From: --CELKO-- on
>>  You may find the difficulties with maintaining a nested sets hierarchy is not worth it. An interesting read are the following articles by Vadim Tropashko .. <<

I love Vadim's work and he has a lot of good articles in the Oracle
world. But the trade off in a Nested Intervals model is that you have
to build a library of rational number functions. It is a good bit of
overhead, cannot tell the optimizer anything, etc.

Since Nested Sets are manipulated by stored procedures copied from my
books once and the data integrity is maintained by declarative code,
none of my clients have found it to be difficult. At least one
corporate level portal control package uses it and tested it for a
100K node load in DB2. The product went from ~60 tables to 6 tables
(in fairness, it had gotten out of hand over the years).

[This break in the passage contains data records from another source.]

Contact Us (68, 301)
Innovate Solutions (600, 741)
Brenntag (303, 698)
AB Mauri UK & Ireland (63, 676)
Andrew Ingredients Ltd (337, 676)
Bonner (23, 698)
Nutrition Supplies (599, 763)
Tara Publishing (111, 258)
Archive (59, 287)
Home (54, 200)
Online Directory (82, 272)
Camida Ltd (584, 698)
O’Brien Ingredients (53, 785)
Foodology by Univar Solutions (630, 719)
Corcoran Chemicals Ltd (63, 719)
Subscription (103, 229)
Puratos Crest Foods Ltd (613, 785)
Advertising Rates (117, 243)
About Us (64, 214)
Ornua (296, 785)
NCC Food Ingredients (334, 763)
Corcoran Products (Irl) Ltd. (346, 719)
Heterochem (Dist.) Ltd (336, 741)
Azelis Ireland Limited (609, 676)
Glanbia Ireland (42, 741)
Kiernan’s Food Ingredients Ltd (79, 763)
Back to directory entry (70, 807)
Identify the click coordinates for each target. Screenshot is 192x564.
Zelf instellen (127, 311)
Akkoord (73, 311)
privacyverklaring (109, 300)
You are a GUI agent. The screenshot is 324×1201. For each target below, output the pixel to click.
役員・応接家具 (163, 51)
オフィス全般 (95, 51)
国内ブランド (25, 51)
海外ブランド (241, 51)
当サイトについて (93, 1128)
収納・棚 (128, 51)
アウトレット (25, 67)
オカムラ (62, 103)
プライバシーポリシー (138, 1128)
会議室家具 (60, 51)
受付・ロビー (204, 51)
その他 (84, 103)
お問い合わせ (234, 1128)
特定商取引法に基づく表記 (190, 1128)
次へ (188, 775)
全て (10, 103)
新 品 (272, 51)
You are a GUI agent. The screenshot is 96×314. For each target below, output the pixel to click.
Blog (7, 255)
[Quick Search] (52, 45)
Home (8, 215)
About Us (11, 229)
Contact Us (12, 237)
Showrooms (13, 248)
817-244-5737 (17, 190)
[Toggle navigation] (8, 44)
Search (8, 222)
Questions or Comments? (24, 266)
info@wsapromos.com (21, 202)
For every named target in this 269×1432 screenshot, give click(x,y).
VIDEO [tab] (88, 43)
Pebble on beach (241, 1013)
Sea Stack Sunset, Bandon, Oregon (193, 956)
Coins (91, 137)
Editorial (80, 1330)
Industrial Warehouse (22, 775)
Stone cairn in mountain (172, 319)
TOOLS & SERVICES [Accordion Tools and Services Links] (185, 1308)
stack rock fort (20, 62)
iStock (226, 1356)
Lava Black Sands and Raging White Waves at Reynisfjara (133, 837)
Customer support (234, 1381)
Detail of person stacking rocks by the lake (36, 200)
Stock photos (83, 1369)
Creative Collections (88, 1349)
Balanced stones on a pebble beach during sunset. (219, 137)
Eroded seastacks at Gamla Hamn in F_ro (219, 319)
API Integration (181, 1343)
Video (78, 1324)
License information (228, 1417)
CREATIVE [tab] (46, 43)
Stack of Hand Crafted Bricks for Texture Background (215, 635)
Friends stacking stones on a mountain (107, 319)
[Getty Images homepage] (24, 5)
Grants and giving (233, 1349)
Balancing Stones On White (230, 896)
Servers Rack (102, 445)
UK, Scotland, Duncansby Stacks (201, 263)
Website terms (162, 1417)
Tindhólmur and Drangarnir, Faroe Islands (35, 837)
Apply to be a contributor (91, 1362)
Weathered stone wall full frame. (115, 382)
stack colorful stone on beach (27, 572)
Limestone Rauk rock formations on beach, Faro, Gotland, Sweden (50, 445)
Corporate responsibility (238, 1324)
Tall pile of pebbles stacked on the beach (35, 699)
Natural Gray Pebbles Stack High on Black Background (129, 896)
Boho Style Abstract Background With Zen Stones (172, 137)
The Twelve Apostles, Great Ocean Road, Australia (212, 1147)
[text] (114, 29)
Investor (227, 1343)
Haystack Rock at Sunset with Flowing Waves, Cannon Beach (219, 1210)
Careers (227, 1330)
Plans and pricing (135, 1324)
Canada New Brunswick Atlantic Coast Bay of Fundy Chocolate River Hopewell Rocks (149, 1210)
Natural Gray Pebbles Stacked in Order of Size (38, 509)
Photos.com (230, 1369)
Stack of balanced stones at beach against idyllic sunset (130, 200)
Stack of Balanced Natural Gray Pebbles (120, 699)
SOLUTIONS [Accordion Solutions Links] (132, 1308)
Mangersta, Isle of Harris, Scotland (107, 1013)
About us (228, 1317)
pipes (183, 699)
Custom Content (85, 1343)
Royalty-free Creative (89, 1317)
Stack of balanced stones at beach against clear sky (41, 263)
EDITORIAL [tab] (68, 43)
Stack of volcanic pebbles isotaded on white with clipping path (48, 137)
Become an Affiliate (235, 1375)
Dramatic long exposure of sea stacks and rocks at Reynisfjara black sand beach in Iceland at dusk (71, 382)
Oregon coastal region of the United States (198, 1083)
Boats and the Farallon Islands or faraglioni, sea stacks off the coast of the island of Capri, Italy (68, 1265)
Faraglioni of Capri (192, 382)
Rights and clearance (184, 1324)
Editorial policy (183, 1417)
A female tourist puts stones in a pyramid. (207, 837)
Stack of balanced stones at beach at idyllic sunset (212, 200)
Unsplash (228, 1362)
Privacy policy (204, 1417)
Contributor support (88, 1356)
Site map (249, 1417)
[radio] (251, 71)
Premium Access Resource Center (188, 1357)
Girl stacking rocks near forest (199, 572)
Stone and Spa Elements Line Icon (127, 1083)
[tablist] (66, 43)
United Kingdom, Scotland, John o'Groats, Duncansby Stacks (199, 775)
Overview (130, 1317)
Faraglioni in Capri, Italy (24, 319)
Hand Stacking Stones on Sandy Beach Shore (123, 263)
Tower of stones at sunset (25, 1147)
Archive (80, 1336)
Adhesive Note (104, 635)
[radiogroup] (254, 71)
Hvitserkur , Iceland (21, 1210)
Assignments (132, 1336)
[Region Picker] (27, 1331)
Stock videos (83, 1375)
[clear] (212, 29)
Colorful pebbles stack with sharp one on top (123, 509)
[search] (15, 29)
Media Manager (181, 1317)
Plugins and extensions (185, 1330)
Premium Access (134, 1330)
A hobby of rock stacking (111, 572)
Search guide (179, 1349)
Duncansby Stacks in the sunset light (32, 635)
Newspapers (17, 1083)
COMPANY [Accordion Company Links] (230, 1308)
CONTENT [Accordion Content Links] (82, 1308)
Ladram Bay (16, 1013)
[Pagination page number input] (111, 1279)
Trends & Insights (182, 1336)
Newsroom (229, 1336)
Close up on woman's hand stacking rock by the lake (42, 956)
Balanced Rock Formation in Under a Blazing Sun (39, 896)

What I have found is that Adjacency List Models lack data integrity
constraints and wind up with cycles, separate trees and orphans in the
real world.


From: Plamen Ratchev on
I normally have to deal with hierarchies with more than 100k nodes that very frequent updates, deleted, inserts, and
structure changes. With that in hand it is almost impossible to estimate and leave sufficient gaps in a nested sets
model to accommodate for structure changes. This makes the model practically unusable when expectations are to have
adequate response time. I still like the nested sets model but use it with mostly static hierarchies.

--
Plamen Ratchev
http://www.SQLStudio.com
From: --CELKO-- on
>> I normally have to deal with hierarchies with more than 100k nodes that very frequent updates, deleted, inserts, and structure changes. <<

The tree structure is two integers (lft, rgt) plus the size of the
foreign key to reference the nodes, so a lot of rows fit onto a data
page. Declare the table with a high percentage of free space so the
structure changes have room and I have not seen any problems.